Ceregene, Inc. is a private, San Diego-based biotechnology company focused on the treatment of major neurodegenerative disorders using the delivery of nervous system growth factors. Our clinical programs include CERE-110, an AAV2 based vector expressing nerve growth factor, which is now in Phase 2 studies for the treatment of Alzheimer’s disease, and CERE-120, which completed a Phase 2 clinical trial in Parkinson’s disease and is currently being tested in a new Phase 1/2 study. CERE-135 and CERE-140 are in preclinical development for amyotrophic lateral sclerosis (ALS or Lou Gehrig’s disease) and ocular diseases, respectively.

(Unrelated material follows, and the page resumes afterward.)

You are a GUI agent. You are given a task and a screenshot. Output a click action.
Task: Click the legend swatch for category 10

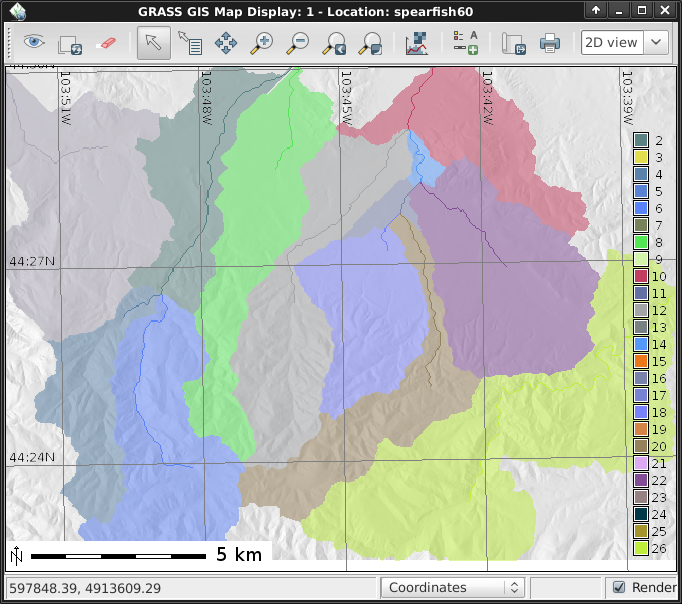[x=641, y=276]

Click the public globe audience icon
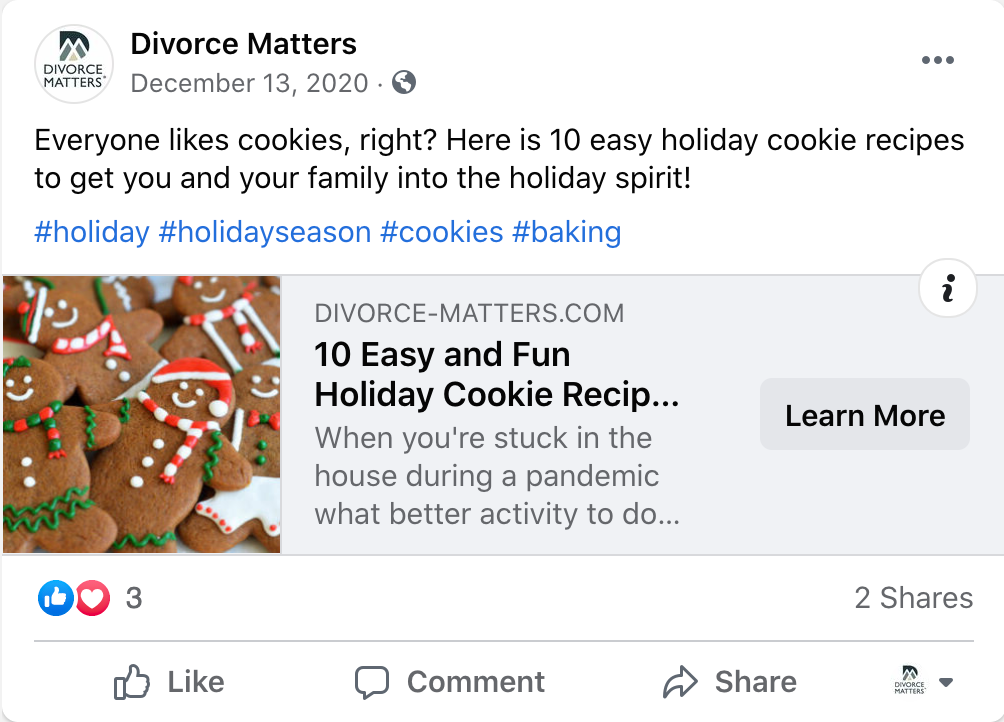(x=404, y=83)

Ceregene was launched in January 2001, and our investors include Alta Partners, MPM Capital, Investor Growth Capital, Hamilton BioVentures, and BioSante Pharmaceuticals (Nasdaq: BPAX), which acquired its position following its merger with Cell Genesys, Inc. in October, 2009, as well as California Technology Partners. Ceregene has raised a total of approximately $120 million in both equity and non-dilutive financing. Our initial financing was for $10.5 million, followed by our first venture (Series B) round of $32 million in 2004 co-led by Alta Partners and MPM Capital. Our Series C financing in 2007 for $28.1 million was led by Investor Growth Capital, and our Series D financing that closed in November, 2010 was for $11.5 million and co-led by Hamilton BioVentures and Alta Partners, with participation from MPM Capital and Investor Growth Capital. The company has a highly motivated and efficient team of about 20 employees led by a seasoned management team and board of directors, as well as a scientific advisory board comprised of leaders in their fields.

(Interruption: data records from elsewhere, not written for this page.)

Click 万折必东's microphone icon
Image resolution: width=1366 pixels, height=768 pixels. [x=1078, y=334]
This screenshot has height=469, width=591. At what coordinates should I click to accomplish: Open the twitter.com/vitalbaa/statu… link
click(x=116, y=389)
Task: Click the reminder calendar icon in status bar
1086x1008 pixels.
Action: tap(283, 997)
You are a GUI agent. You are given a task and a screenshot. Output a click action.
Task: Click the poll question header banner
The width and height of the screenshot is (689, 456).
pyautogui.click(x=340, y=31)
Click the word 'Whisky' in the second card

Neurodegenerative diseases such as Parkinson’s disease, Alzheimer’s disease, ALS and Huntington’s disease are the result of specific cell loss in the central nervous system. Substantial scientific evidence from numerous international laboratories, as well as within our own labs, has shown that neurotrophic growth factors can have remarkable effects in numerous models of neurodegenerative diseases. However, the inability to accurately and effectively target their delivery has limited their utility in the clinic. Our proprietary AAV-based gene delivery approach solves this problem, providing targeted delivery of the neurotrophic factors in a sustained fashion for the lifetime of the patient following a single dosing procedure. The proprietary use of neurotrophic factor genes, delivered by gene therapy, to treat neurodegenerative diseases provides the company with a broad platform of therapeutic opportunities.